On March 28, 2016, Petitioners in Universal Health Services v. United States ex rel. Escobar filed their reply brief reinforcing their argument that the implied certification theory of liability is not a valid basis of liability under the False Claims Act (“FCA”).  Alternatively, Petitioners argue that if the Court accepts the implied certification theory of liability, the theory must be limited to noncompliance with an express condition of payment.
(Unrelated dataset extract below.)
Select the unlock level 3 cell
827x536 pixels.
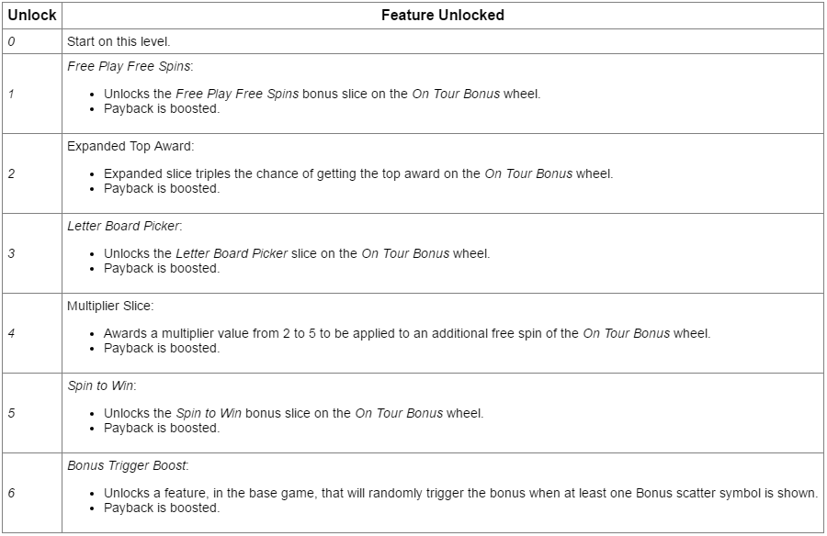click(x=31, y=253)
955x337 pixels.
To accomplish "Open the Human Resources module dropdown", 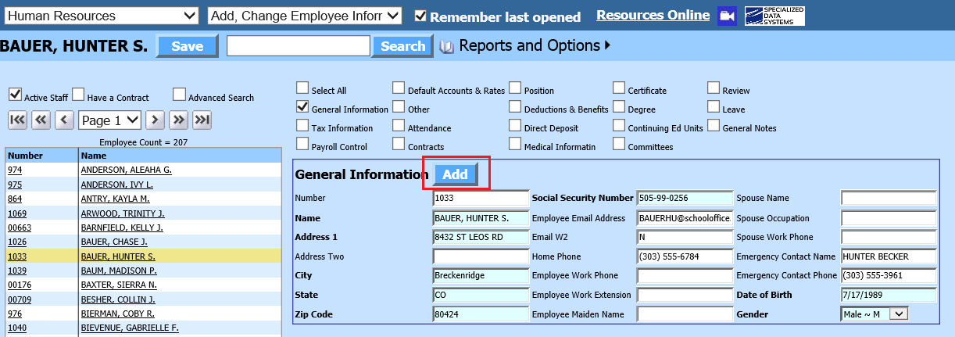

Petitioners’ Assert Implied Certification Fails as a Basis for Liability Under the FCA

Petitioners’ Reply reiterates that Relators’ interpretation of the False Claims Act imposes liability for conduct for which there is no historical precedent.  In Petitioners’ view this is impermissible, among other reasons, because “contractors have no way to identify which duties, among the thousands they face, will be cited years later to justify calling them fraudsters and imposing liability….” Reply at 2.

Addressing the “plain language” of the FCA, Petitioners argue that Relators’ position that submission of a claim necessarily implies compliance with all material requirements relating to payment fails to comport with the definition of “claim,” which the FCA defines as “‘any request or demand … for money or property’ with a specified nexus to federal funding.”  Reply at 3.  In other words, Relators are incorrect that a claim for payment asserts a legal right to the payment.

Petitioners also explain that common-law fraud principles are inapplicable to FCA cases because the FCA has not adopted all common-law fraud principles.  In support of their position, Petitioners note that the Supreme Court has previously rejected Relators’ argument in Neder v. United States, 527 U.S. 1 (1999).  As Petitioners explain, Nederstated that although federal mail fraud, wire fraud, and bank fraud statutes did not incorporate all the elements of common law fraud, because the government had failed to show that the statutes’ language was inconsistent with the common law requirement of materiality, materiality was an element of the offense under the three fraud statutes.

Next, Petitioners assert that Relators’ invocation of the “square corners” principle to show that the Government is owed special treatment is flawed.  Petitioners argue that the Supreme Court has never understood “square corners” as an adequate basis upon which to impose punitive liability and that “vague notions” of statutory purpose are insufficient to overcome the statute’s text.   Reply at 9.

With respect to Relators’ statutory purpose and legislative history arguments, Petitioners argue that both are unpersuasive because even the expansive language in the quotations, cited by Relators, is fundamentally tied to conduct that would be recognized as fraud under common-law principles.  Further, in rejecting Relators’ argument that the legislative history of the 1986 amendments to the FCA compelled the acceptance of the implied certification theory,  Petitioners state that legislative history cannot be invoked to overrule the plain meaning of the statutory text.

Finally, Petitioners highlight Relators’ failure to address the reality of government contracting, including the cost of compliance under the implied certification theory of liability for contractors, as well as the violation of principles of basic fairness of subjecting subcontractors to the “vast web of legal rules” based on implied certifications.  Reply at 16.

If the Court Adopts the Implied Certification Theory, the Theory Should be Limited to Certifications Based on Noncompliance with an Express Condition of Payment

In arguing for limiting the scope of an implied certification theory to express conditions of payment, Petitioners argue that “[w]ithout clear notice that compliance with a given rule is a condition of payment, there is no basis to conclude that the act of submitting a claim says anything about the condition.” Reply at 18.  Furthermore, Petitioners argue that in an implied certification case, scienter depends on whether the conclusion that a legal requirement was not a precondition of payment was “objectively unreasonable.”

With respect to Relators’ policy arguments in favor of an expansive theory, Petitioners argue that agencies could adapt to the requirement of an express payment condition and, secondarily, that other judicial and administrative remedies, beyond the FCA, exist to police compliance with federal contracting standards.

Additionally, Petitioners reject Relators’ assertion that the elements of scienter and materiality alone are sufficient to ensure dismissal of meritless FCA cases.  Petitioners explain that determinations regarding scienter and materiality are fact-bound inquiries that are often not amendable to a motion to dismiss.

The case has been set for oral argument on April 19, 2016.